[START OF ENTRIES SUPPLIED]

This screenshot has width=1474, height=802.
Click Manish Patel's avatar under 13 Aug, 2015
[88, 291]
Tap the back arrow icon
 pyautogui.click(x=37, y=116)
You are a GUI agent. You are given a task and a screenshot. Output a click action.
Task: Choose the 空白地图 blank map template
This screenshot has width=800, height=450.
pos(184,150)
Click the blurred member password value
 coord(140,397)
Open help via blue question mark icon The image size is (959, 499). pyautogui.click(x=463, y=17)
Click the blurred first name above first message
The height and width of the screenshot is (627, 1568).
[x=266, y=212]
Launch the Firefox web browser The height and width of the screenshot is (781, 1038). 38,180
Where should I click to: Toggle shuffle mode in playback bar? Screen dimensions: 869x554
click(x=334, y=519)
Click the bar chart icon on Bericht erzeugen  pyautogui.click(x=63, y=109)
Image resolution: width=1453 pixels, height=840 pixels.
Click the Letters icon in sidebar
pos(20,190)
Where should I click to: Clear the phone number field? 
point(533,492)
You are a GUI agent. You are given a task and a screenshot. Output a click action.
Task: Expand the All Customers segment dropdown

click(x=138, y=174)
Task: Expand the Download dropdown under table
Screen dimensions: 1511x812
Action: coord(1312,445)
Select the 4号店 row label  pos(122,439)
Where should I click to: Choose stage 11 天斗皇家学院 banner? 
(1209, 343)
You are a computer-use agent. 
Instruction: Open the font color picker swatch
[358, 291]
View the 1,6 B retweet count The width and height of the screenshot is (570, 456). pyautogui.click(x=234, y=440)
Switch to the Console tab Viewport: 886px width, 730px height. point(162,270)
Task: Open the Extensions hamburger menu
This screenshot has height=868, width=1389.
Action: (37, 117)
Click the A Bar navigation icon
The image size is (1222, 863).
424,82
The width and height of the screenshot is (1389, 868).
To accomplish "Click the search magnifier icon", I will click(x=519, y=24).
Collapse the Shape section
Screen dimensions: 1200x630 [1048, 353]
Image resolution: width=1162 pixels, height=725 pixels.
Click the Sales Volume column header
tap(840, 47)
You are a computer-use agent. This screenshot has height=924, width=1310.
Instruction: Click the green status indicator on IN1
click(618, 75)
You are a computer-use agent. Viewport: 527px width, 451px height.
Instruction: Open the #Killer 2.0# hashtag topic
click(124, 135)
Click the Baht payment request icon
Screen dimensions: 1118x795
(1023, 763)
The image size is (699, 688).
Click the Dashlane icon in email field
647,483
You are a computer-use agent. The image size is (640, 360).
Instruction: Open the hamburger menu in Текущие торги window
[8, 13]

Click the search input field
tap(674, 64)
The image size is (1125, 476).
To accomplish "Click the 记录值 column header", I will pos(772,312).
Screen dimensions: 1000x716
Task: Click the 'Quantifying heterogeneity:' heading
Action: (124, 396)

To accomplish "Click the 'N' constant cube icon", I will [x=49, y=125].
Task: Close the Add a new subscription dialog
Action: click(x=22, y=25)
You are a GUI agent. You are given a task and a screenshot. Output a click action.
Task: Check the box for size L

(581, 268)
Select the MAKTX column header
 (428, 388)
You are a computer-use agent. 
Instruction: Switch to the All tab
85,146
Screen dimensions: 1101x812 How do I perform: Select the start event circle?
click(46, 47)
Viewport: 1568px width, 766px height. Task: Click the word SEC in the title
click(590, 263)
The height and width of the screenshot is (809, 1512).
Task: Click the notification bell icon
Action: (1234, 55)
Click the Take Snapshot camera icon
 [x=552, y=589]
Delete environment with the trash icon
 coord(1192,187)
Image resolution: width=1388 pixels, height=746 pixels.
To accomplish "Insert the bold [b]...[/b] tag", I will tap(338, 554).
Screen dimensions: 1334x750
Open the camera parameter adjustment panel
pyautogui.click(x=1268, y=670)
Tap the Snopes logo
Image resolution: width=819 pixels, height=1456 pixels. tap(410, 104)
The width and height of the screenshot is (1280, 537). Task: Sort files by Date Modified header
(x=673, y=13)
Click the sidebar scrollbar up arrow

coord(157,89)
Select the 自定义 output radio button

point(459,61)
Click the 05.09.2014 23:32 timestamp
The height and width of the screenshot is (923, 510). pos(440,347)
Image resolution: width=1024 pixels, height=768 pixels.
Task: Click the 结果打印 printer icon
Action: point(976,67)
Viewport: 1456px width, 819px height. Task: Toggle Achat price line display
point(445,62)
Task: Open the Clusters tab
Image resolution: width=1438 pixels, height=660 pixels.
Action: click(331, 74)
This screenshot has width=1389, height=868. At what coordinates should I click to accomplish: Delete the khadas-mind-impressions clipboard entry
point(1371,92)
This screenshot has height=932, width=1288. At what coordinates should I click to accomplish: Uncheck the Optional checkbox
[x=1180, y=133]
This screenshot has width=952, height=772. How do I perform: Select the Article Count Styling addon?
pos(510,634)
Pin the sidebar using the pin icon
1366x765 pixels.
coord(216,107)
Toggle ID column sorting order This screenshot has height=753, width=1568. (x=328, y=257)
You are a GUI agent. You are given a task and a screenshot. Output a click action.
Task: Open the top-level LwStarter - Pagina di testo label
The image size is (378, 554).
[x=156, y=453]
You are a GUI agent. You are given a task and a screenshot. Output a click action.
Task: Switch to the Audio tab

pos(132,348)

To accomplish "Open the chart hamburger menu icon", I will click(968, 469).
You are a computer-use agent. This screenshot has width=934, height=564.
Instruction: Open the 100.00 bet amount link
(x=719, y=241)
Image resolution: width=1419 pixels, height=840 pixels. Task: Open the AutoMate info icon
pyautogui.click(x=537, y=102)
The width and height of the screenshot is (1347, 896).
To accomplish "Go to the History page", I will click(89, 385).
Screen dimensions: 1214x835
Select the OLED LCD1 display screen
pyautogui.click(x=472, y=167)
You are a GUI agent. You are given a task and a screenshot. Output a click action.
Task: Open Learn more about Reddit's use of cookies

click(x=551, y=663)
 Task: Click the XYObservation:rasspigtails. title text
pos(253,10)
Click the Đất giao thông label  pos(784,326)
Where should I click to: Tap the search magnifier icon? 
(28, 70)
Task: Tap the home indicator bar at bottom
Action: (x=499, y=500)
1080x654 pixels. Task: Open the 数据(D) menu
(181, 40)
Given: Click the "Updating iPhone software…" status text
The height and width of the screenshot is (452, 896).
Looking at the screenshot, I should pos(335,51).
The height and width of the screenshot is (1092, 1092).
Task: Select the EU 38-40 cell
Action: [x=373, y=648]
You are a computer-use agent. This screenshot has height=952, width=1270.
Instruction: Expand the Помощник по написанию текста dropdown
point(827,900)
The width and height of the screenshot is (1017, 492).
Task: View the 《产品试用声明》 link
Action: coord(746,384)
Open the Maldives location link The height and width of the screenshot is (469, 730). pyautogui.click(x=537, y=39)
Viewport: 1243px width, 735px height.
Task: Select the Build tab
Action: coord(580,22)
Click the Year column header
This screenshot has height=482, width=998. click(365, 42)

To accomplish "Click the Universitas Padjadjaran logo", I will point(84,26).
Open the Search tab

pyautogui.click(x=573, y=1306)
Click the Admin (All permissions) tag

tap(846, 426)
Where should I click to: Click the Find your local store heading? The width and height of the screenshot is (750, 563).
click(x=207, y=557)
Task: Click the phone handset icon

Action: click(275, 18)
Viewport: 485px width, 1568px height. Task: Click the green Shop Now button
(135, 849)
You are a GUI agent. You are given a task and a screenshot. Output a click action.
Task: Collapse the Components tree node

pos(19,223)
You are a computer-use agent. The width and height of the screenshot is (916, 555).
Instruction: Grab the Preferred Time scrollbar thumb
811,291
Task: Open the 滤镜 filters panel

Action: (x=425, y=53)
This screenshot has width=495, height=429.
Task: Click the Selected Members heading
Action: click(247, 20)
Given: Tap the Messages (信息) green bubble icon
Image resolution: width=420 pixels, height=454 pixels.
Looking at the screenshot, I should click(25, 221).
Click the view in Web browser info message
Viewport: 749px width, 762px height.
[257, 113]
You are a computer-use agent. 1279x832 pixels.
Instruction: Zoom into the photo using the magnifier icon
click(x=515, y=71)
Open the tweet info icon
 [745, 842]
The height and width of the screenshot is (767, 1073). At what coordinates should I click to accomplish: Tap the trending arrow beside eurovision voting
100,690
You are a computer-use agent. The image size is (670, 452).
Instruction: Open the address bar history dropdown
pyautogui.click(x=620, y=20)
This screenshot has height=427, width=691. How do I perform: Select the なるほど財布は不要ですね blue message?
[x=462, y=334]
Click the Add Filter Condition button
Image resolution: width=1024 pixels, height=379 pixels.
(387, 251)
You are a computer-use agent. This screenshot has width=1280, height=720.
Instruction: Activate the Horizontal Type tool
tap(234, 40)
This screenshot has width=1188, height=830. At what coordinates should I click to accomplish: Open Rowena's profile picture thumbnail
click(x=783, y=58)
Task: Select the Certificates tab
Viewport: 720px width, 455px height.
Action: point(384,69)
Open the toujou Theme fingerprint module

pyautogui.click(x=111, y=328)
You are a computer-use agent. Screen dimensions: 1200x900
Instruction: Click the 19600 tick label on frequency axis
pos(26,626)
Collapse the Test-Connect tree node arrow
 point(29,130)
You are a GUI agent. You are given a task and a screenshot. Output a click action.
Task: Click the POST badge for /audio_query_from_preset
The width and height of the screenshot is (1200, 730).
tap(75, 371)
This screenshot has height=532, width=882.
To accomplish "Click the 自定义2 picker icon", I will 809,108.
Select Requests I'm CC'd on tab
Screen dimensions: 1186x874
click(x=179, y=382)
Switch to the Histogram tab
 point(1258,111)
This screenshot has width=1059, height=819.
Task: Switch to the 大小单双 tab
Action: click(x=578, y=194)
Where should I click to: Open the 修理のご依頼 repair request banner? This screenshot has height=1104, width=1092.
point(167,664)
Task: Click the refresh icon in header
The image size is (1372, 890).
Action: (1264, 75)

[END OF ENTRIES SUPPLIED]

** PROBLEM DETAILS **
Please output, unchanged, every line of the entries from the one containing "This screenshot has width=1188, height=830." down to the one containing "pyautogui.click(x=111, y=328)", both of those lines included.

** RESULT BELOW **
This screenshot has width=1188, height=830. At what coordinates should I click to accomplish: Open Rowena's profile picture thumbnail
click(x=783, y=58)
Task: Select the Certificates tab
Viewport: 720px width, 455px height.
Action: point(384,69)
Open the toujou Theme fingerprint module

pyautogui.click(x=111, y=328)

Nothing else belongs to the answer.